◆ PROBLEM:
Copy the lines of each item below word for word, leaving out the pictures.

◆ MATERIAL SHOWN:
────

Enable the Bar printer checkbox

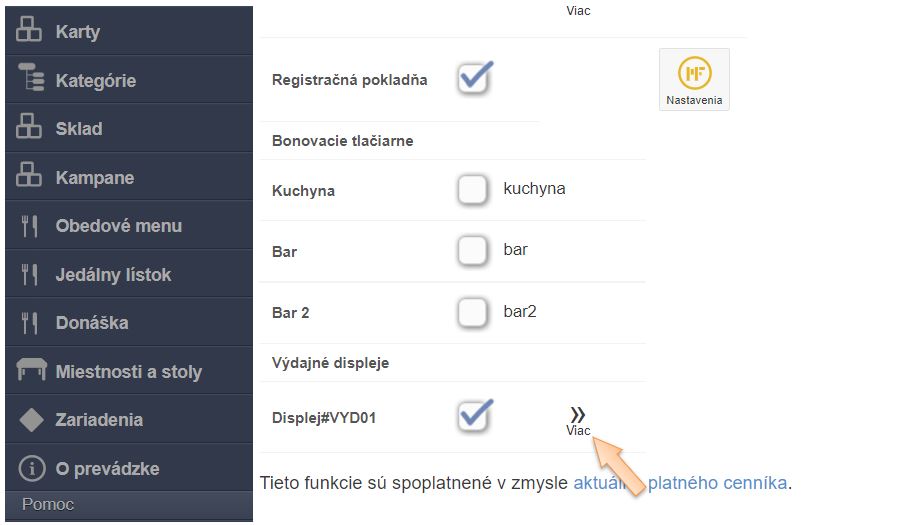[473, 251]
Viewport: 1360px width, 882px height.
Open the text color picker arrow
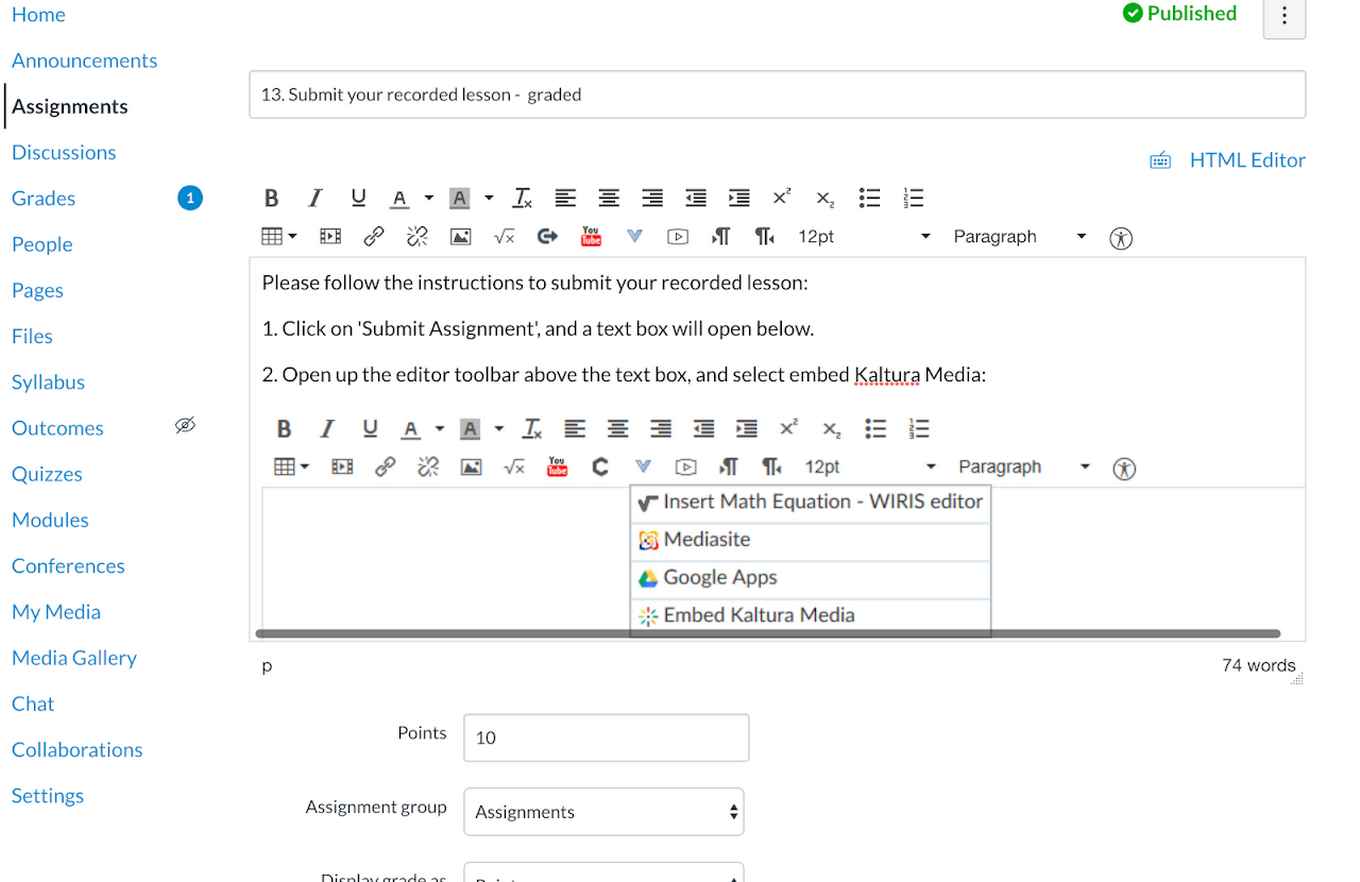(x=429, y=197)
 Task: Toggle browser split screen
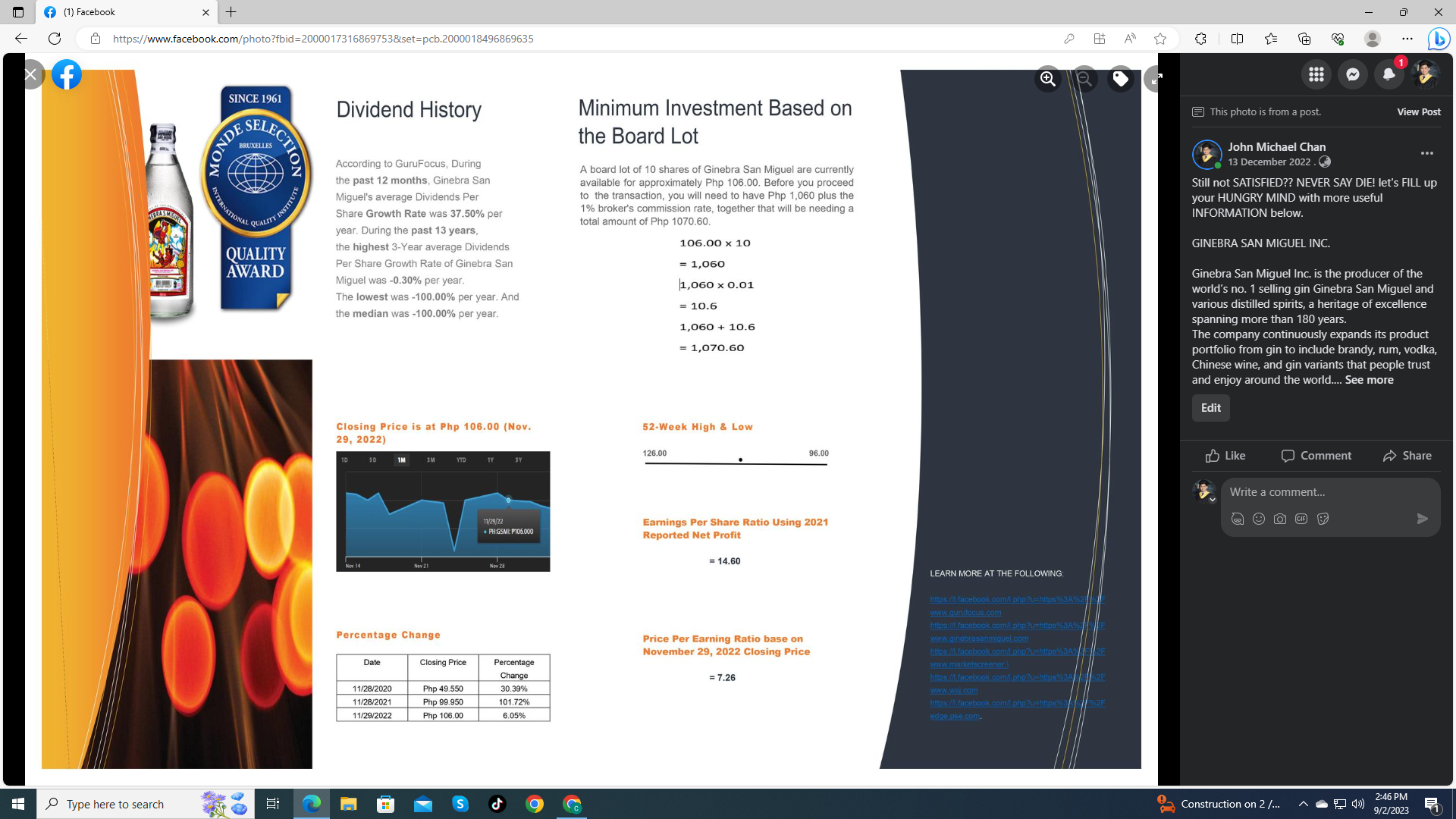pos(1237,39)
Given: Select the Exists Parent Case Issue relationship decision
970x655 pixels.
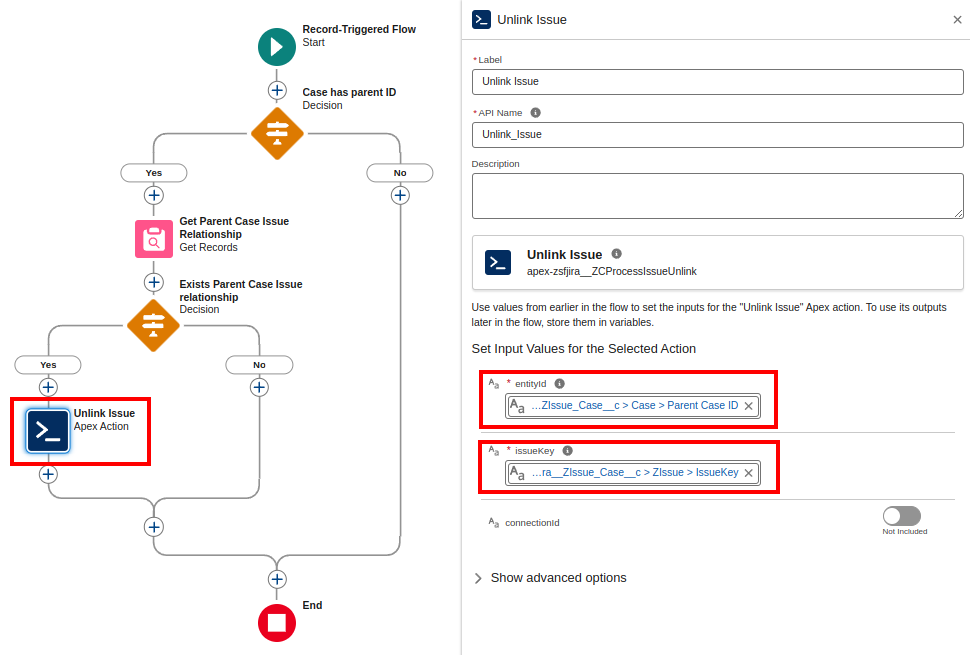Looking at the screenshot, I should click(x=153, y=325).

────

◆ REPLY:
Enable the Bar printer checkbox

[473, 251]
Viewport: 1360px width, 882px height.
Open the text color picker arrow
(x=429, y=197)
 Task: Toggle browser split screen
pos(1237,39)
Given: Select the Exists Parent Case Issue relationship decision
970x655 pixels.
Looking at the screenshot, I should click(x=153, y=325).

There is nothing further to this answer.